■ **Provided text**:
I’ve got at least 20 to put out. I know of 4-5 bee trees and some in houses. So my odds are pretty good. I use SC. I’m not buying any bees this year.


----------



## odfrank (May 13, 2002)

"I spent last year lowering all my boxes to where I can reach them with two feet standing on the ground and so all my traps are about head high. It makes them easier to check and retrieve and replace."

I been preaching this for years.


----------



## Ferg (Aug 7, 2015)

I will start putting out traps this week, around 15 or 20 traps, caught swarms last year at 20' and some at 6', The one at 20' was right above our bee scape, so this year I am going to try to putting a homemade pollen feeder near a couple of my traps to see if it makes a difference.


----------



## aran (May 20, 2015)

i made 4 swarm traps this weekend. Im a third year beekeeper newb now and have yet to catch a swarm. Ive put out nuc boxes in the past but this year i have made purpose built 40L swarm traps with old brood comb and SC. Hoping for some success...i have two properties, one 6 acres and one 14 acres. 
There is a 30+ hive apiary about 2.5 miles from my 6 acre place and i have seen a ton of honey bees in the hedgerows at the 14 acre place although we havent owned it long enough for me to know where the local apiaries are.

■ **Information shown**:
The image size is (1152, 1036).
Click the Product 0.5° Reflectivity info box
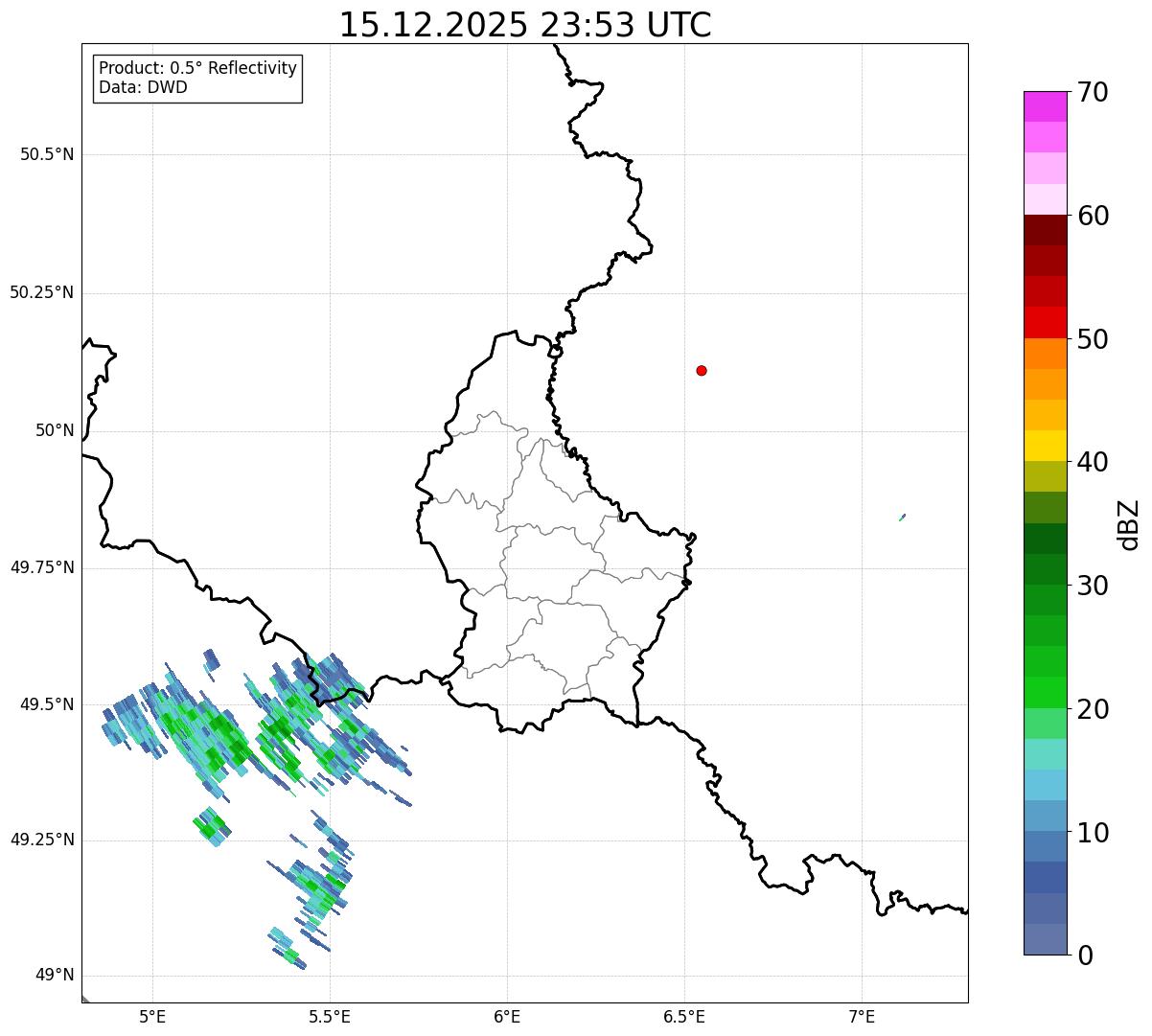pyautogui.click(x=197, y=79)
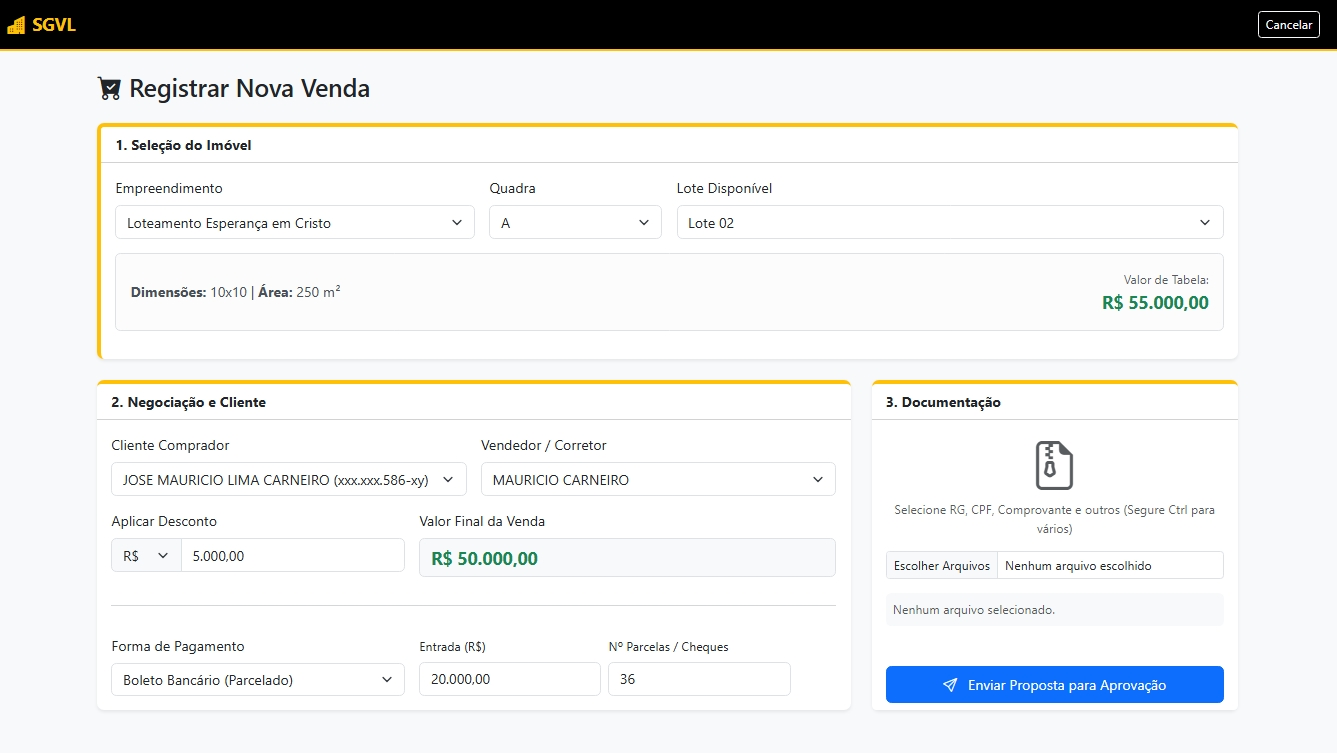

■ **Goal**:
Can you return everything from "## aran (May" down to "local apiaries are." in the swarm trap thread? This listing comes from a separate source.

■ **Full response**:
## aran (May 20, 2015)

i made 4 swarm traps this weekend. Im a third year beekeeper newb now and have yet to catch a swarm. Ive put out nuc boxes in the past but this year i have made purpose built 40L swarm traps with old brood comb and SC. Hoping for some success...i have two properties, one 6 acres and one 14 acres. 
There is a 30+ hive apiary about 2.5 miles from my 6 acre place and i have seen a ton of honey bees in the hedgerows at the 14 acre place although we havent owned it long enough for me to know where the local apiaries are.